Several explanations can be given for our findings. First, differences in outcome between centres in RCTs may be caused by patient characteristics, which we adjusted for in this analysis. We may not expect that patient characteristics result in differences in treatment effect between centres if the treatment is assumed to work for all patients included in the trial. Secondly there may be differences in care. If these only affect the baseline event rate (e.g. fewer ICU capacity) the treatment effect is not likely to be influenced. In contrast there could be differences in care interacting with the treatment, e.g. if time to hospital arrival is structurally longer in some places, an acute treatment may be less effective. If such an interaction is expected, it would usually be captured in inclusion criteria, such as inclusion within a certain time after injury. In our study we found large differences in outcome between the centres but limited variability in the treatment effect. In other words, there was no substantial interaction between centre and treatment, although such an interaction might have been expected since the CRASH trial comprised an acute treatment and was conducted in low- to high- income countries. This is also an important finding from the perspective of standardisation of care in trials, which some consider very important [9
]. Our study suggests that if non-standardized care only influences the absolute risk and does not interact with the treatment, there is no reason to put much effort in standardizing care.
We consider our results to be applicable to drug interventions, which work on physiological mechanisms. Trials investigating a more complex intervention such as surgery or a complex treatment strategy may be more sensitive to differences in quality of care. The effect of outcome difference on treatment effect is not expected to be related to the magnitude of the treatment effect. We recognize that further studies are required to confirm or refute these findings for other types of interventions and for other diseases. Moreover it is crucial to think in advance on the mechanism of the treatment, and whether heterogeneity or homogeneity of the treatment effect by centre is expected.
In this study we have assessed heterogeneity of the treatment effects on a relative scale, but we can also use an absolute scale (risk difference). We found that there is no heterogeneity on the relative scale, despite heterogeneity in the absolute risks per centre. This combination implies that there is heterogeneity in treatment effects on an absolute scale, which is important to realize when considering treatment for individuals [14
The demonstration of hetero- or homogeneity in treatment effects by country or centre in the single study is conceptually the same as demonstration hetero- or homogeneity is a meta-analysis. The CRASH trial could be seen as a prospective meta-analysis of 40 trials in 40 different countries. A simple way showing the heterogeneity in treatment effects would be to present the results of a forest plot meta-analysis and test for heterogeneity. This was done for the CRASH trial (data not shown), also not indicating heterogeneity.
Our finding that between-centre differences were not explained by patient characteristics corresponds to previous studies in TBI.8 Part of the between-centre differences were actually between-county differences. This could be an indication of centre-differences being caused by structural differences between countries such as availability of resources and organisation of trauma care. The exact explanation of outcome differences between centres and countries requires further study.
Our study has some limitations. First, we did not consider differences in data quality between the centres, which might affect the estimated treatment effect [7
]. Second, the CRASH might be considered an exception in the sense that the treatment was harmful. However, it is unlikely that our results would depend on the direction of the treatment effect.

Excerpted data:
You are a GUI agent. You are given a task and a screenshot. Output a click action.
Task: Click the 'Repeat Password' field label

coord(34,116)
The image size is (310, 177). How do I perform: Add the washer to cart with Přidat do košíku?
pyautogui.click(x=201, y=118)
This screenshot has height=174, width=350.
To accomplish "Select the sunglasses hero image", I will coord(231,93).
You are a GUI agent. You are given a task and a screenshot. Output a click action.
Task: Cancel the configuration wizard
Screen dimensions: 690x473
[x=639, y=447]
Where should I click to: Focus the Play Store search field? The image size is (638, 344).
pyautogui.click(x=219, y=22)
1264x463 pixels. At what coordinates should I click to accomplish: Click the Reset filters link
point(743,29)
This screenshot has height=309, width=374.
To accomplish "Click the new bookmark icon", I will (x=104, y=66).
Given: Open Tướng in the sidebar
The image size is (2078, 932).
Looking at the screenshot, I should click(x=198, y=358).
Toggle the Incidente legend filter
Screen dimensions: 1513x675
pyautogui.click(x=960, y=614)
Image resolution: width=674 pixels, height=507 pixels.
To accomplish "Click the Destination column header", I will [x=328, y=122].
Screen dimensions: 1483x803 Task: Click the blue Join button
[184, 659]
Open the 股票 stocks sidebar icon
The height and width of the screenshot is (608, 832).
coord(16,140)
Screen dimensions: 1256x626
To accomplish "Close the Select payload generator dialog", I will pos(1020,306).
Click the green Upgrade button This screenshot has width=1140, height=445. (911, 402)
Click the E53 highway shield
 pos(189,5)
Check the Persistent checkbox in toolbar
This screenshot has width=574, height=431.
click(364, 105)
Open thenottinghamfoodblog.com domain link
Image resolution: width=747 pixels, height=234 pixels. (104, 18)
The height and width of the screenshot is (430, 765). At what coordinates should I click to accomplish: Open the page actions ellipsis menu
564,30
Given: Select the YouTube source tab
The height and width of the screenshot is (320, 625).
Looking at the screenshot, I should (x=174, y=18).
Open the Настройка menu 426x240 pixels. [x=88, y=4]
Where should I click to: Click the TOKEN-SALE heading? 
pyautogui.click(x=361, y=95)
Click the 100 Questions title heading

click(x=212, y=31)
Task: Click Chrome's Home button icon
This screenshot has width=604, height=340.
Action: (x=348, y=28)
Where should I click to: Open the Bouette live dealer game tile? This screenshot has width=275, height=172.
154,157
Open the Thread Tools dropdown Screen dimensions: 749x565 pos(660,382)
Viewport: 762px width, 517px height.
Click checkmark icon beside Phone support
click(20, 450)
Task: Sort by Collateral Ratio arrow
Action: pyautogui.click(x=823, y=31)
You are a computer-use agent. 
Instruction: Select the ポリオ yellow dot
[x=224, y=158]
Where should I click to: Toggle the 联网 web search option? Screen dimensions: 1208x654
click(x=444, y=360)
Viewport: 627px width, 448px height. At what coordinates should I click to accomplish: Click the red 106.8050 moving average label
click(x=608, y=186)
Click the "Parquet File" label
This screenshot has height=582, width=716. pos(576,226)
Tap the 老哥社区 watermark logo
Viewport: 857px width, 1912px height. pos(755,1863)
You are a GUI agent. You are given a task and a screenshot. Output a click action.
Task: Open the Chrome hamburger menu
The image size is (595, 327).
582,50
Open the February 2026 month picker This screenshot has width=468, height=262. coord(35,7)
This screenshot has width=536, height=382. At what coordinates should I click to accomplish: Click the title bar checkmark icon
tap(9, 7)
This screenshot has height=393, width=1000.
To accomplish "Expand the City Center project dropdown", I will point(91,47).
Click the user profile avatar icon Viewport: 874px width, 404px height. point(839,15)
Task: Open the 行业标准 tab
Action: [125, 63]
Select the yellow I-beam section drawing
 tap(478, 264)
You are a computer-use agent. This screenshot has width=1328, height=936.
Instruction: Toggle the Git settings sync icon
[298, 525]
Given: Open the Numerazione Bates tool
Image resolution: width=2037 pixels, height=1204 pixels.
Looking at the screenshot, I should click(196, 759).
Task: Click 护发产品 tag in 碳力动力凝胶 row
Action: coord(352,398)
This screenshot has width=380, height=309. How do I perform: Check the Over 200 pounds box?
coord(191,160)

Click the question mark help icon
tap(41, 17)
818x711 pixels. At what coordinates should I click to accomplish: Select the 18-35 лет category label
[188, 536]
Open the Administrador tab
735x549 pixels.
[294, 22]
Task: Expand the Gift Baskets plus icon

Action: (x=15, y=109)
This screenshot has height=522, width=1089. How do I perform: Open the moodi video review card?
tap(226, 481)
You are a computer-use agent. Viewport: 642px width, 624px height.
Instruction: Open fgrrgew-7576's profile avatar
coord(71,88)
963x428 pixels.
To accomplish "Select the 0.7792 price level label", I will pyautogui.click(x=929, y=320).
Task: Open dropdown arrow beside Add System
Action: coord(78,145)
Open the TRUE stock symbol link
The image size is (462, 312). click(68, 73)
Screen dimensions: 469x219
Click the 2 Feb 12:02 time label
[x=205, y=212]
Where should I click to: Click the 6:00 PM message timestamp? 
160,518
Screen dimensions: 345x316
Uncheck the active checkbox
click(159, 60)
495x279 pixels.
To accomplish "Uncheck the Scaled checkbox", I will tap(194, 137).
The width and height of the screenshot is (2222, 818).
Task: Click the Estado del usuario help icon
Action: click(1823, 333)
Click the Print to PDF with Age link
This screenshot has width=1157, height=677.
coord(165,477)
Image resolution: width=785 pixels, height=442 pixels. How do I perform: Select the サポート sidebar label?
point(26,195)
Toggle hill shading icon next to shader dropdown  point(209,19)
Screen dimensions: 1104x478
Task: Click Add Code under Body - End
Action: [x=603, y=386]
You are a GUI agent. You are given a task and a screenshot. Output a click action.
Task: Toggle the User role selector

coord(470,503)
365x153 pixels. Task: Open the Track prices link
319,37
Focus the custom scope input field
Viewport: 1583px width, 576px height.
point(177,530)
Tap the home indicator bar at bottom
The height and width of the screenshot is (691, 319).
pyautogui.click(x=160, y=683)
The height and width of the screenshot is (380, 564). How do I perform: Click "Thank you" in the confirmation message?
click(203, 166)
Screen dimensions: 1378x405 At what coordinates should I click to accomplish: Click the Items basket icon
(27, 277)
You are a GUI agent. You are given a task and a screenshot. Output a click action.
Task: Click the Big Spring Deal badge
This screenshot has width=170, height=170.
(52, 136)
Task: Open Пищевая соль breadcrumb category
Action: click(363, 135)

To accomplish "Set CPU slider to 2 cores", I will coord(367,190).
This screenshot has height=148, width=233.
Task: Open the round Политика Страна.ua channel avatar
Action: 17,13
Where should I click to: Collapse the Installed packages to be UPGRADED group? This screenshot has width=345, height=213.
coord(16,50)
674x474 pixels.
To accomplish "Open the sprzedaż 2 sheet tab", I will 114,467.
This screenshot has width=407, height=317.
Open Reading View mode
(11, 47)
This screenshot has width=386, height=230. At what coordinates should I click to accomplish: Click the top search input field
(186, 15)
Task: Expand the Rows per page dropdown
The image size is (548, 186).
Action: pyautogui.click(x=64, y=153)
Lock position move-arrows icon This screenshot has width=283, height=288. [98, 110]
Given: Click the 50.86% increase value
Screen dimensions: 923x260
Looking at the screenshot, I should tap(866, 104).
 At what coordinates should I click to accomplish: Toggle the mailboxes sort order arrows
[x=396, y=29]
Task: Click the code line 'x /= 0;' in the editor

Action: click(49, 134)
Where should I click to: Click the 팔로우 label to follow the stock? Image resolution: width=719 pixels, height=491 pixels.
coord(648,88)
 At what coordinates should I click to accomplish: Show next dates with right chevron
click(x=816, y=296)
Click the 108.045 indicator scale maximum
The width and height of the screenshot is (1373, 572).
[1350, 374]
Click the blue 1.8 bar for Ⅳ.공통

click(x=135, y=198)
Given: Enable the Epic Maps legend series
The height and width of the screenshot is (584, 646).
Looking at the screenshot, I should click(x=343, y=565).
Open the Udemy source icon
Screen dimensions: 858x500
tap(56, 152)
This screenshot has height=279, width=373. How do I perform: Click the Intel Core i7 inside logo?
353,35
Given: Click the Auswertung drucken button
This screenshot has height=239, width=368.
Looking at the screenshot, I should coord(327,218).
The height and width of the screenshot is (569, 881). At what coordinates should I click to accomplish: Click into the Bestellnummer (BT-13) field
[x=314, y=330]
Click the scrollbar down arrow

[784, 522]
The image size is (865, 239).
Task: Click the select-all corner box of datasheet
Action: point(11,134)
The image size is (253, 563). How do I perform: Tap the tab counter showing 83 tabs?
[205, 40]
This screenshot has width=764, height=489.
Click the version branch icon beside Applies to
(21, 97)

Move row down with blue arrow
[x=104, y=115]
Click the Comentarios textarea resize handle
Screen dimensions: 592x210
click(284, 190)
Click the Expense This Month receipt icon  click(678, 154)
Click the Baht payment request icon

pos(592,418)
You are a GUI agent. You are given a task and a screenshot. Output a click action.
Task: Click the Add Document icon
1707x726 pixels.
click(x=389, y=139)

Task description:
Extract, word for word, the stretch of the CRASH trial discussion from "We consider our" through "centre is expected.".

Expected output:
We consider our results to be applicable to drug interventions, which work on physiological mechanisms. Trials investigating a more complex intervention such as surgery or a complex treatment strategy may be more sensitive to differences in quality of care. The effect of outcome difference on treatment effect is not expected to be related to the magnitude of the treatment effect. We recognize that further studies are required to confirm or refute these findings for other types of interventions and for other diseases. Moreover it is crucial to think in advance on the mechanism of the treatment, and whether heterogeneity or homogeneity of the treatment effect by centre is expected.